No adult is sufficiently immature that household chores meaningfully impact the success of their marriage, it is always a cypher for deeper incompatibility. Trying to save a marriage by moving around who does the dishes is stupid. If you can't manage that basic level of interpersonal conflict without outside help, you shouldn't be married to each other. Every married person who turns to books and posts like this would be better served booking a couples retreat to smoke ayahuasca and answer the hard questions about their marriage.

Having admit I view the entire discourse as misguided, I am annoyed that you've turned a portion of the rhetoric into a strawman in a transparent attempt to justify your misandry.

"Men are saying I'm neurotic because I want a clean home for my children!"
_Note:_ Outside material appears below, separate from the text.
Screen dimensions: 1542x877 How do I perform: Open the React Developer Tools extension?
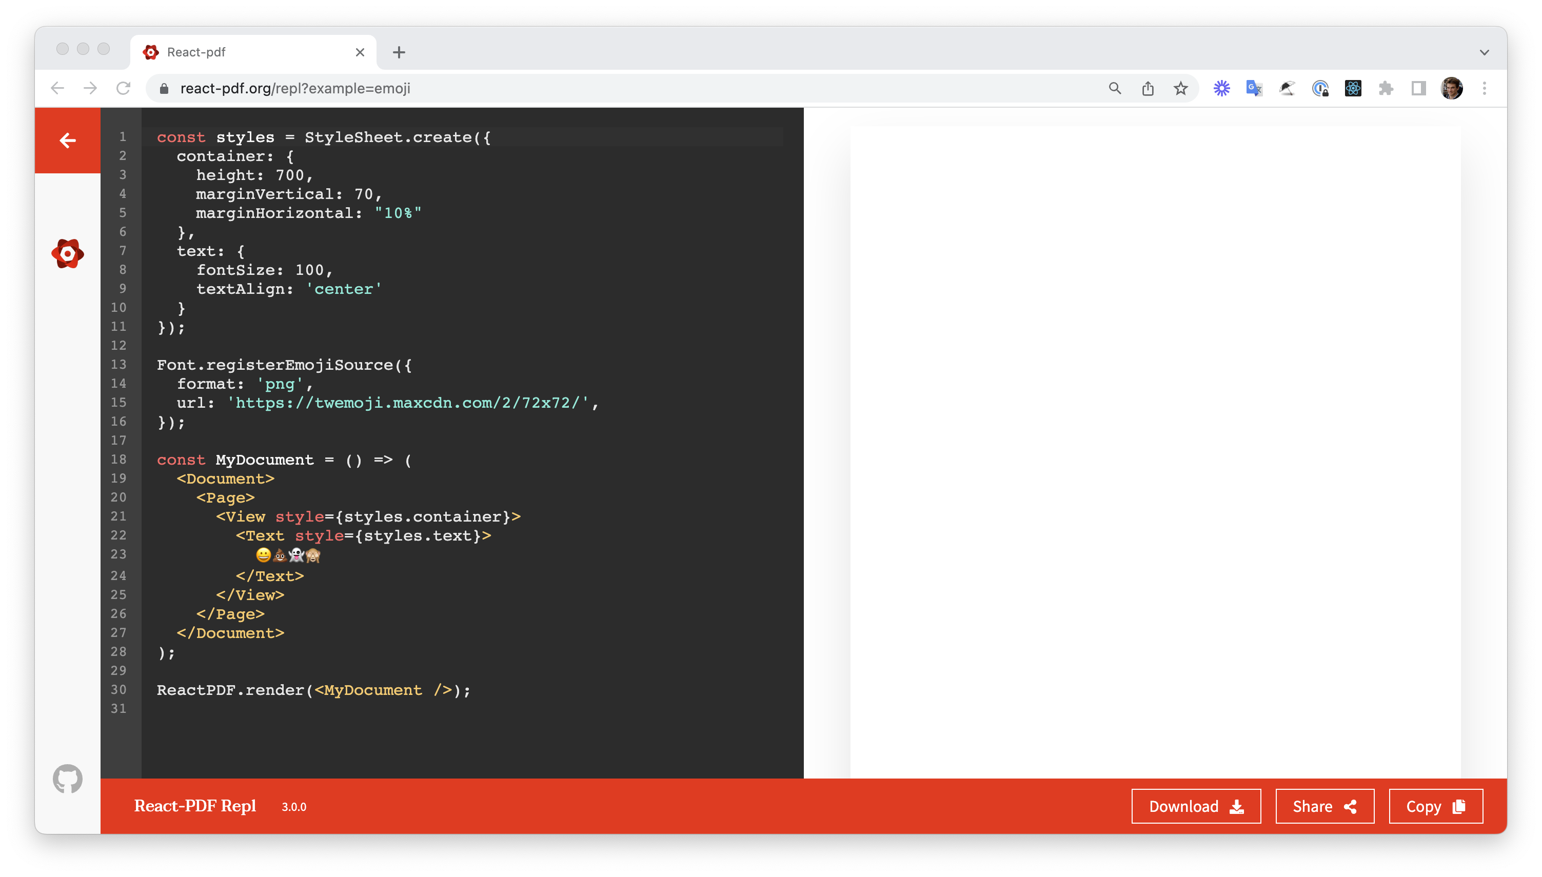coord(1353,88)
No, there's a huge space between "basic cleanliness" and "millennial gray HGTV bathroom with decorative towels you aren't supposed to use". You admit that the partner who cares more about a thing should shoulder more responsibility for it, but then you immediately start haranguing men for not caring about the things these hypothetical women care about. In any given situation either the man or the women will be correct about how clean the home needs to be, and your unwillingness to admit that a certain subset of women wildly overdo it is intellectually dishonest. The entire point of the discourse is that attempting to change what people care about is a losing proposition.

That actually demonstrates why the whole discourse is futile, actually. People don't bitch about chores because getting the chores done is actually too much to handle. They bitch about chores in an attempt to force or manipulate their partner into caring about arbitrary things, to convince themselves of their control over their partner. If you've reached that point your relationship already needs reworked from the ground-up.